I understand that newspaper sites are in turmoil. I understand they need to generate more revenue. I don’t understand some of they ways they try to accomplish it.
Many of the McClatchy newspaper sites set a threshold for the number of pages a visitor can view before forcing them to register. Some sites have that number as low as 10 pages every 6 months. The theory being that once you force a visitors to register, you can then tell the advertisers, “look I have X subscribers”. Advertisers will be impressed by the number and spend millions of dollars on gigantic flashing banner ads.
The rest of theory is a little fuzzier, but goes something like this, “Once they register they’ll also be able to sign up for daily emails which highlight our top stories. They’ll also have the privilege of commenting on stories.” The reason I think that part is a bit fuzzy, is that many of the people who register don’t use real information. 10 Minute Mail has made using your real email unnescessary. Why would I give a newspaper my real information? What good could possible come out of that information transaction for me?
I bought Avinash Kaushik’s book on Web Analytics a while ago and one thing he says in there rang especially true:
It is critical for near-long-term success and for long-term success that at the heart of your web analytics program you are asking not what the website is doing for your company, but this question: How is the website doing in terms of delivering for the customers?
The fact that sites like Bug Me Not even exist is a testament to how truely unhelpful forcing people to register is.

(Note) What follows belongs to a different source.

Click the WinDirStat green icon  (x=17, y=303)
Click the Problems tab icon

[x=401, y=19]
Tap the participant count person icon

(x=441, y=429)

Thousands of visitors hate the process enough to take extra steps so others can avoid registering. It means that there are probably thousands of “toxic accounts” in the registration databases.
There is nothing I can think of that a newspaper has that I can’t get somewhere else without registering. If it’s a local reporter that only writes one column a week, maybe I’d just stop reading it, but anything else I’ll just leave your site and find it at your competitors.
From an SEO perspective, locking down content means the search engines can’t get to it. To get around that, some sites use JavaScript to “lock down” visitors, which means visitors can just disable JavaScript and bypass the gate keepers.
So here’s a idea for newspaper sites that are still stuck in the mindset of the print era, where you controlled the flow of information, stop making me hate your site. You are no longer my only option. Realize that without me coming to your site, you will fail. If you make me hate your site enough, it may carry over to your print product. Give me a reason to love your site, then I’ll register because I’ll want more from you.
Stephen Crosby says
I’m in the process of formulating a theory for why so many newspaper sites are fond of mandatory registration, and I’m not sure its a simple (old) print versus new online thinking. I’m beginning to think there’s a reason its done this way, and I think I’ll be blogging on this same topic by next week if I can come up with anything more substantial.
JBP says
There’s plenty of reasons and you mentioned a few. Demographic information is valuable and yes while much of the info is bogus, that doesn’t remove the desire for it. The hope I’m sure is that the number of real users will make it worth it.
Additionally, why do you only hate registering for newspapers? Why do I have to register for forums? For Twitter? For anything? You don’t seem to have a problem registering for other internet sites/services/time wasters, what makes one more site asking for it any more annoying?
Phil says
I don’t mind registering if I feel like I am getting something valuable in return, something I can’t get somewhere else.